All non-physicians identified cholera as a CD required to he reported within 24 hours and bacterial meningitis and poliomyelitis were identified correctly by 98% and 70% respectively. Of four other CD reported weekly, only 49% of them or less answered correctly. Of the three diseases which do not require reporting, 51% or less of them answered correctly as not reportable.
Of 53 non-physicians, 50 (94%) stated they had enough time to do reporting, and they spent a median of six hours (1-96 hours) weekly.
The attitude of all physician and non-physician participants was good, they agreed with the CD surveillance system, confidentiality of cases reported, feedback, and strongly agreed with demands for training. They dis agreed with reporting by telephone. They all thought information requested in the CD reporting form was important and no significant difference was found between different health units. The main motivation for reporting CD was for epidemiological investigation (61%).
The three CD reporting forms used in Makkah are similar to the one designed by RHA. There is no difficulty sending the forms to RHA (Figure 1).
None of the health units had an updated circular containing all communicable diseases required for reporting. However circulars regarding reporting of a single communicable disease are often received.
During the study period, we implemented a computerized data entry for reported CD at the department of disease prevention in Makkah RHA using Epi Info 6.02 (a microcomputer database and statistics program).

Editorial note:

The overall knowledge for reportable diseases among physicians at different health units is high for all diseases and slightly higher for diseases that require reporting within 24 hours. Physicians were more confused about non-reportable diseases, showing a tendency to report diseases which were not listed for reporting. This may be due to unavailability of an updated circular containing all CD required for reporting and/ or the special circumstances of Makkah (visitors for Hajj and Omra). A booklet, to be publish annually by the MOH listing all diseases required for reporting and contain other criteria required for reporting would help eliminate confusion and keep reporters better informed.

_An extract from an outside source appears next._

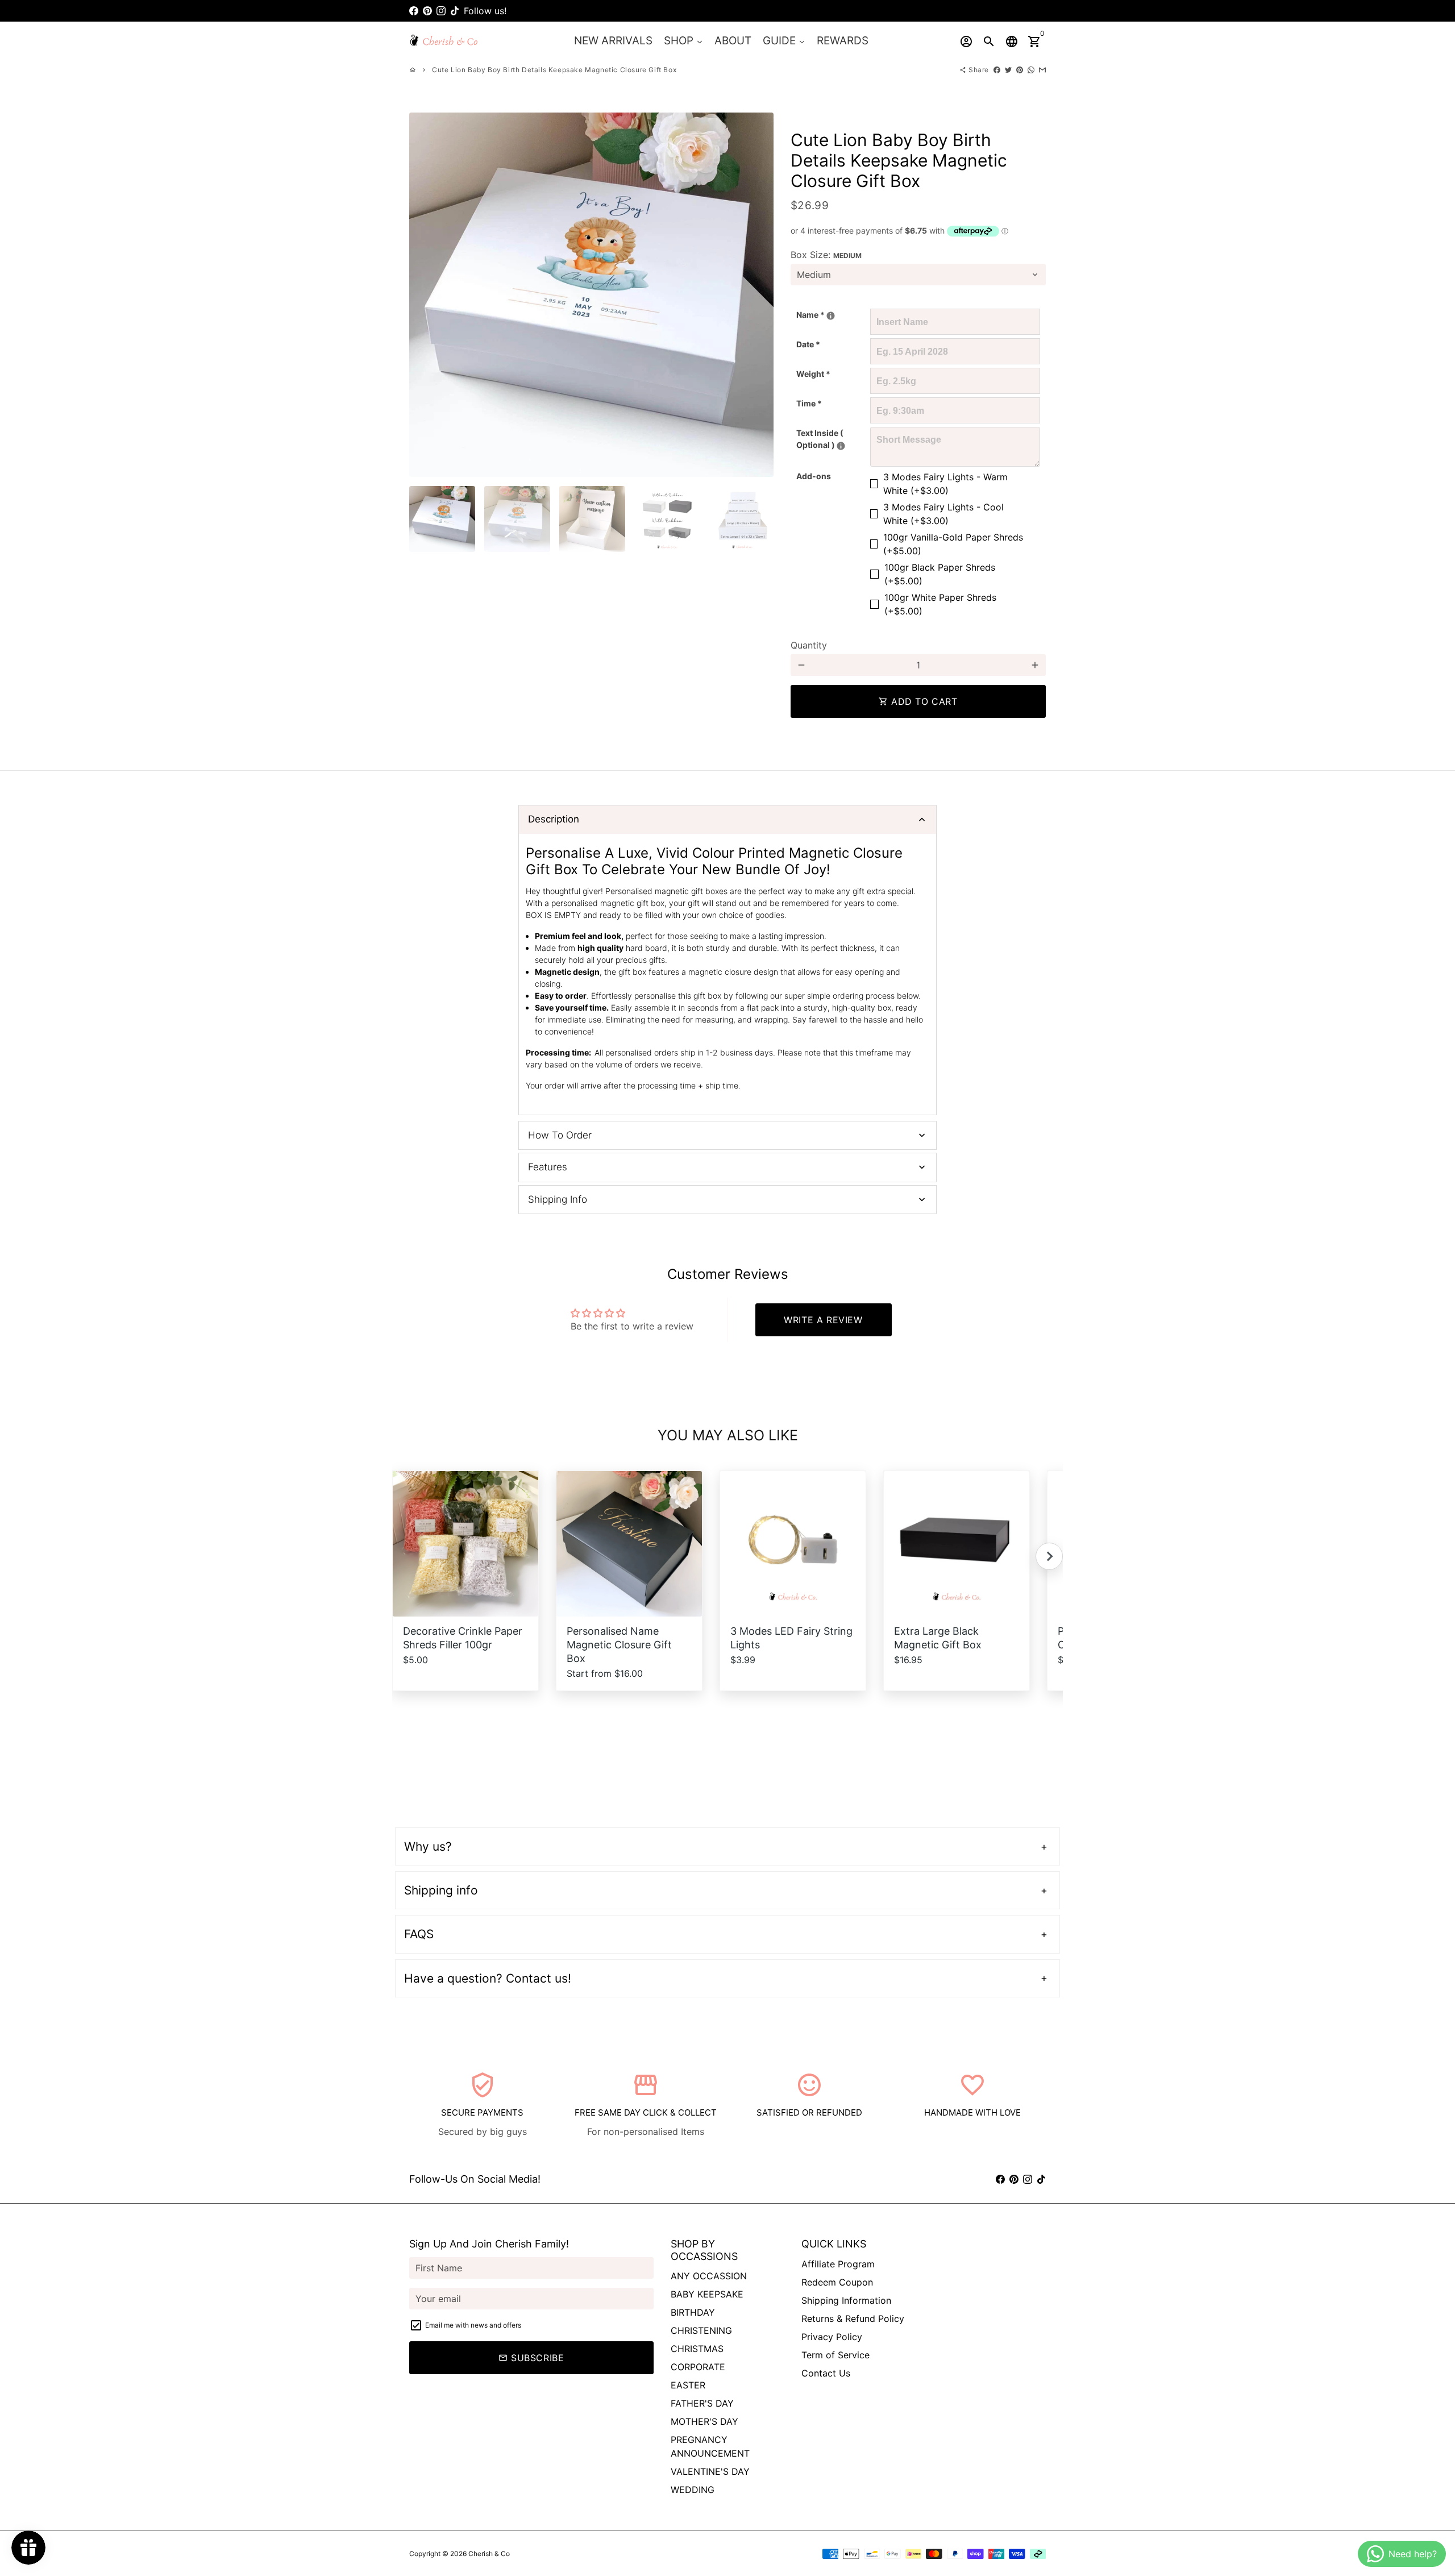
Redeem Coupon (837, 2282)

Daily reporting from hospitals by fax requires daily tabulation, is time consuming, and wastes resources. Monthly reporting leaves no time for the data to be examined and delays discovery of possible epidemics. Weekly reporting would give the hospitals more time to revise data, to recognize any abnormal increases in cases of specific diseases and still leave time for the RHA to follow up cases. A standard reporting form requesting all information should be used by all health units. Thus the resources and efforts of the PHCCs can be concentrated on applying prevention measures. The reporting of different diseases should be standardized for all health units according to MOH regulations.

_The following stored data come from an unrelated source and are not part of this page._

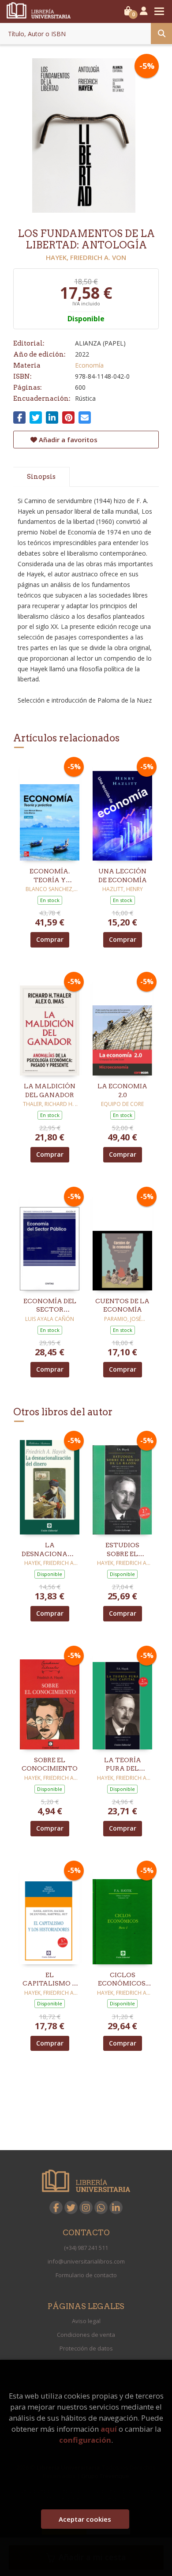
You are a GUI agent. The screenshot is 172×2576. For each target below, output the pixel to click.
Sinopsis (41, 477)
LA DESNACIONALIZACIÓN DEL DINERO (50, 1550)
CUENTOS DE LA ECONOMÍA (122, 1305)
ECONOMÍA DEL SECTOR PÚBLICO (49, 1305)
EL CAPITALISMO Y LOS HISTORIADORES (50, 1979)
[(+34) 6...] (101, 2207)
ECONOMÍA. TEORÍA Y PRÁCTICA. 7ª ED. (50, 876)
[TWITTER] (71, 2207)
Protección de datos (86, 2348)
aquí (109, 2429)
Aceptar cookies (85, 2519)
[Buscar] (161, 33)
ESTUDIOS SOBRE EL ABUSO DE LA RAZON (122, 1550)
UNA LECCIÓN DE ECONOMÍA (122, 876)
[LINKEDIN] (116, 2207)
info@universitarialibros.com (86, 2261)
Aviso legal (86, 2321)
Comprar (50, 939)
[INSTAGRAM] (86, 2207)
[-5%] (49, 810)
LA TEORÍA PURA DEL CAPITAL (122, 1764)
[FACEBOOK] (56, 2207)
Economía (89, 365)
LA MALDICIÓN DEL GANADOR (49, 1090)
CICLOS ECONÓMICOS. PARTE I (122, 1979)
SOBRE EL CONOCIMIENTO (50, 1764)
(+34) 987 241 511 (86, 2248)
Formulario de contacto (86, 2275)
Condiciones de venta (86, 2335)
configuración (85, 2440)
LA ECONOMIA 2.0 (122, 1090)
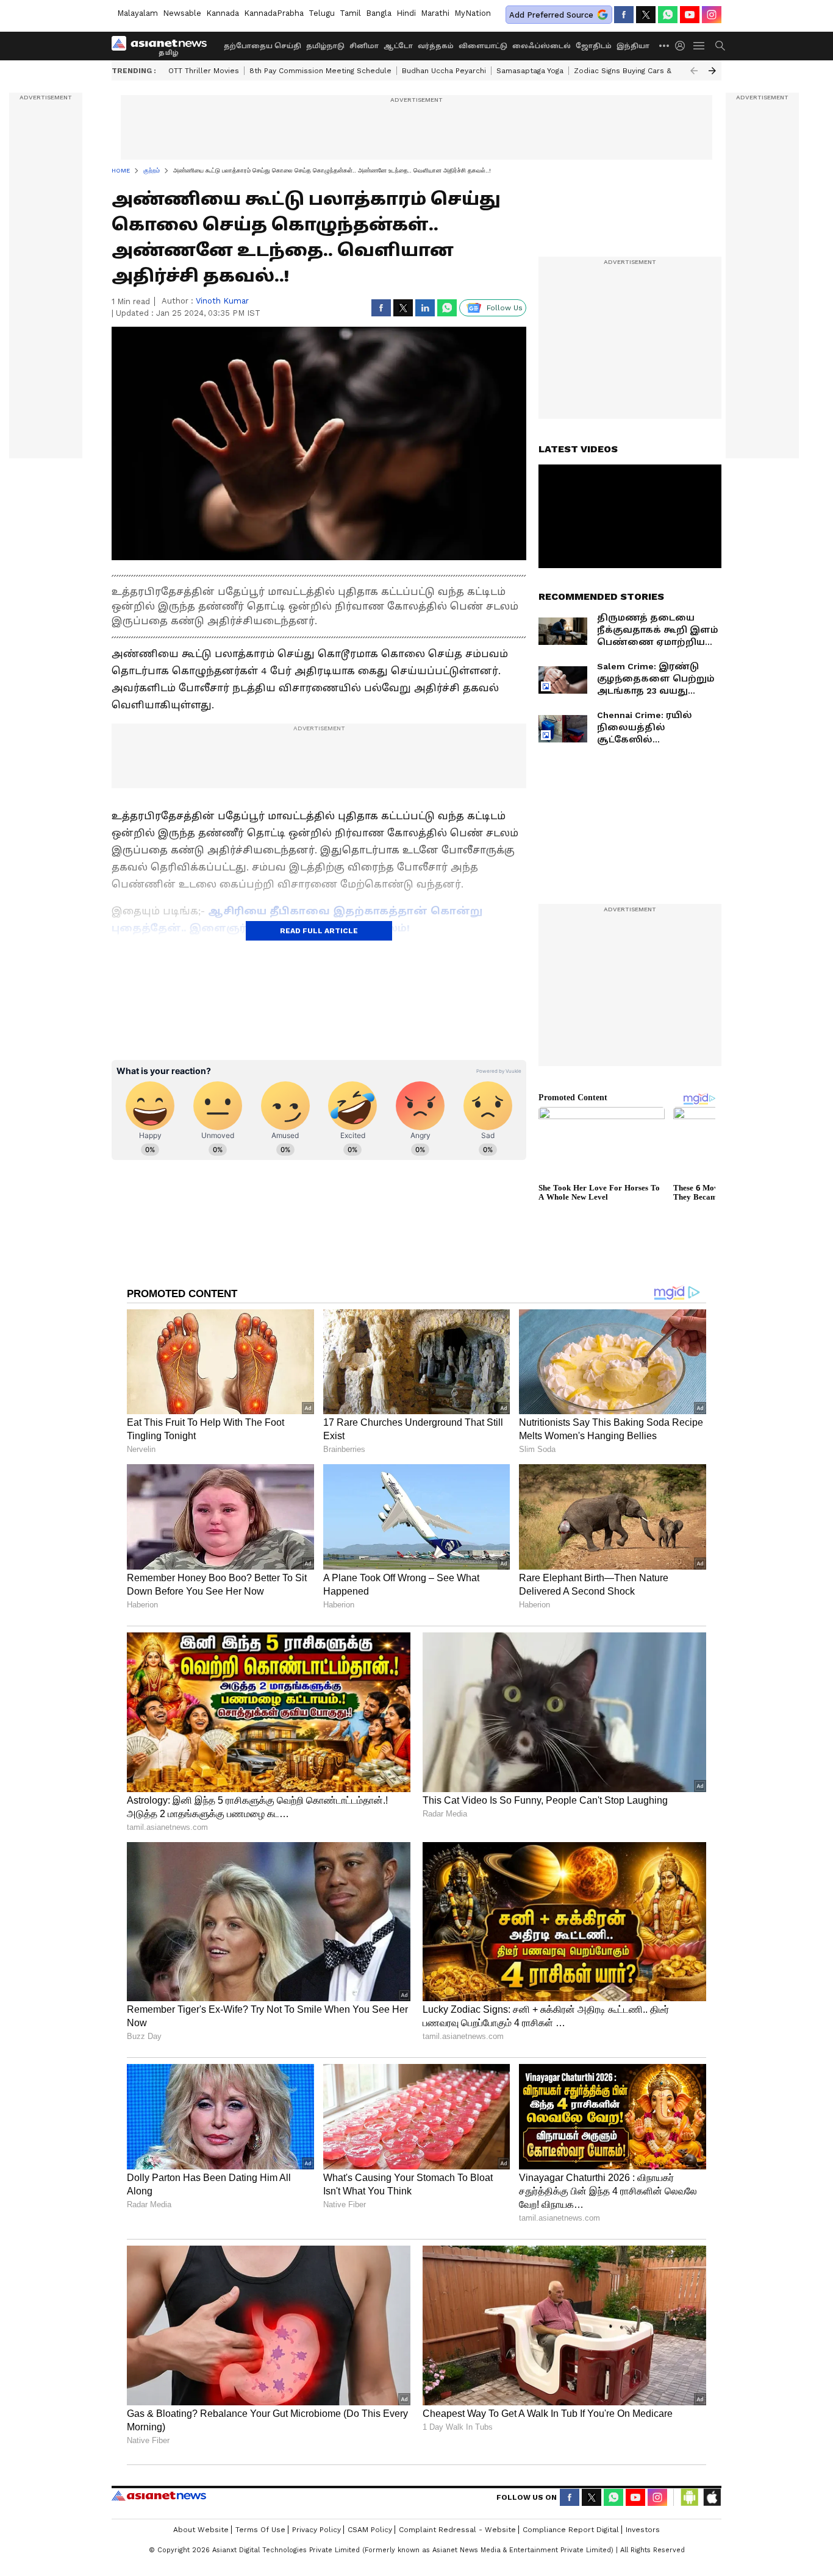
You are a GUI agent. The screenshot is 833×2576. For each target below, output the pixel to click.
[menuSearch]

Feedback is an important factor in improving reporting because without feedback, health workers do not know if what they report or whether they report matters. This was mentioned by all participants. A one or two page monthly newsletter could be distributed locally to all health units summarizing surveillance information and the current health situation. It would also serve as a forum for providing credit to those who have made an exceptional contribution, such as identifying an outbreak. A standardized reporting form for all health units should be used which includes all essential variables. This would eliminate the need for the PHCC to track down additional information for the cases reported from the hospitals.
Training programs for surveillance are needed and reporter participants must be encouraged to attend as only a few participants in our survey had had the opportunity to attend any public health courses.